◆ TASK ITEM ◆
Copy the listing verbatim, excluding any images found in it.

◆ EXERCISE DATA ◆
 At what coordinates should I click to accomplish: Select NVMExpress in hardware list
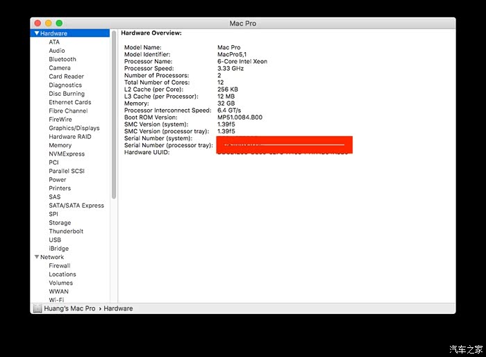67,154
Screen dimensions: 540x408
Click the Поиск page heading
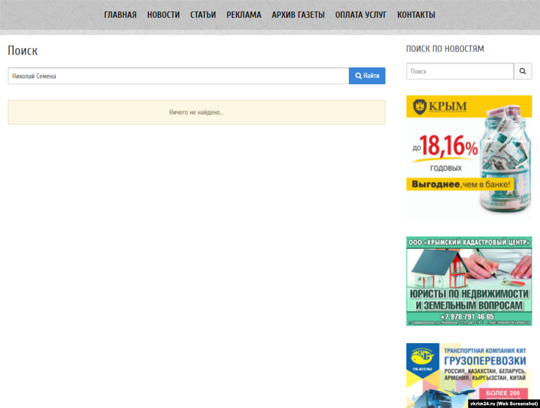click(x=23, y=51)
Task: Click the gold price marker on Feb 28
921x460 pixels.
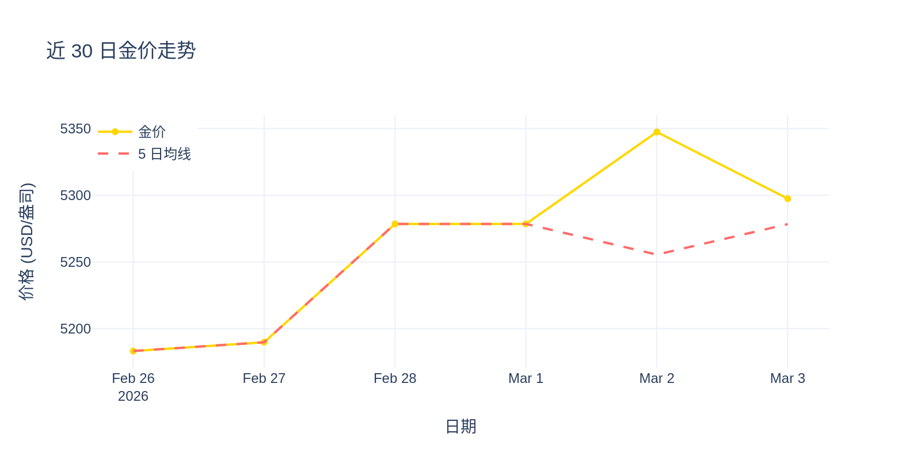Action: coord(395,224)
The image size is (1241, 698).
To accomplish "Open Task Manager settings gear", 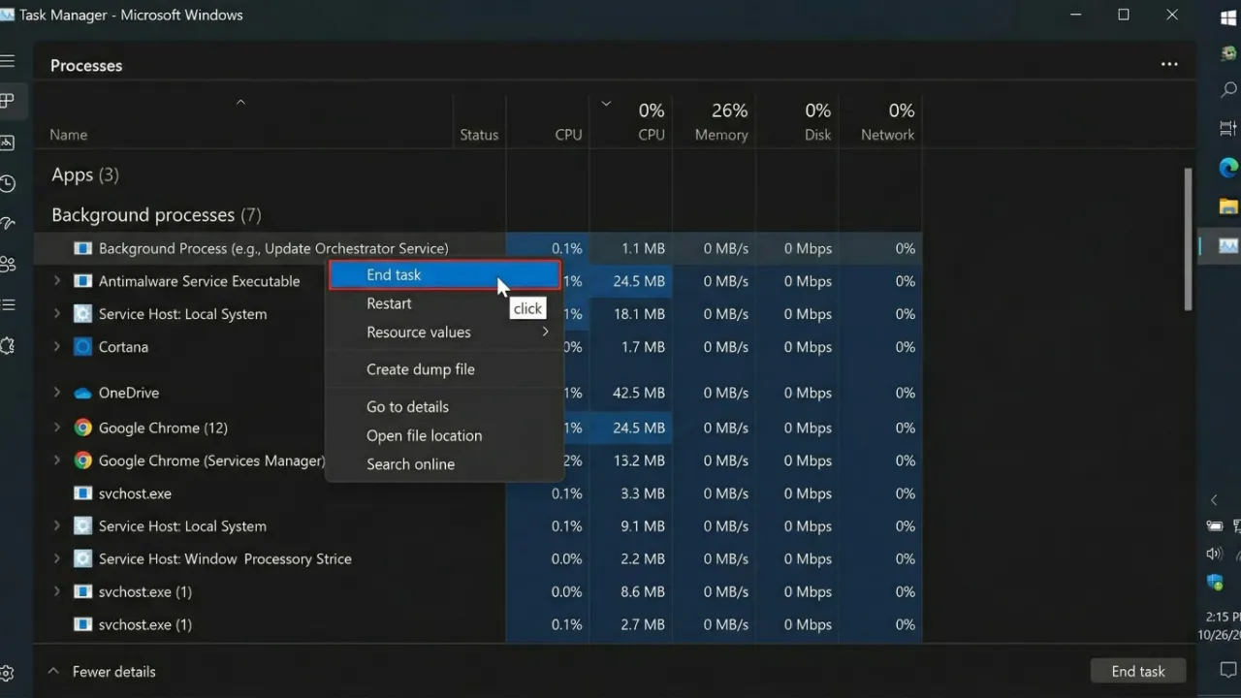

◆ TASK SOLUTION ◆
 At what coordinates should I click to accomplish: Select NVMExpress in hardware list
67,154
Screen dimensions: 540x408
Click the Поиск page heading
click(x=23, y=51)
Task: Click the gold price marker on Feb 28
921x460 pixels.
Action: coord(395,224)
The image size is (1241, 698).
To accomplish "Open Task Manager settings gear", 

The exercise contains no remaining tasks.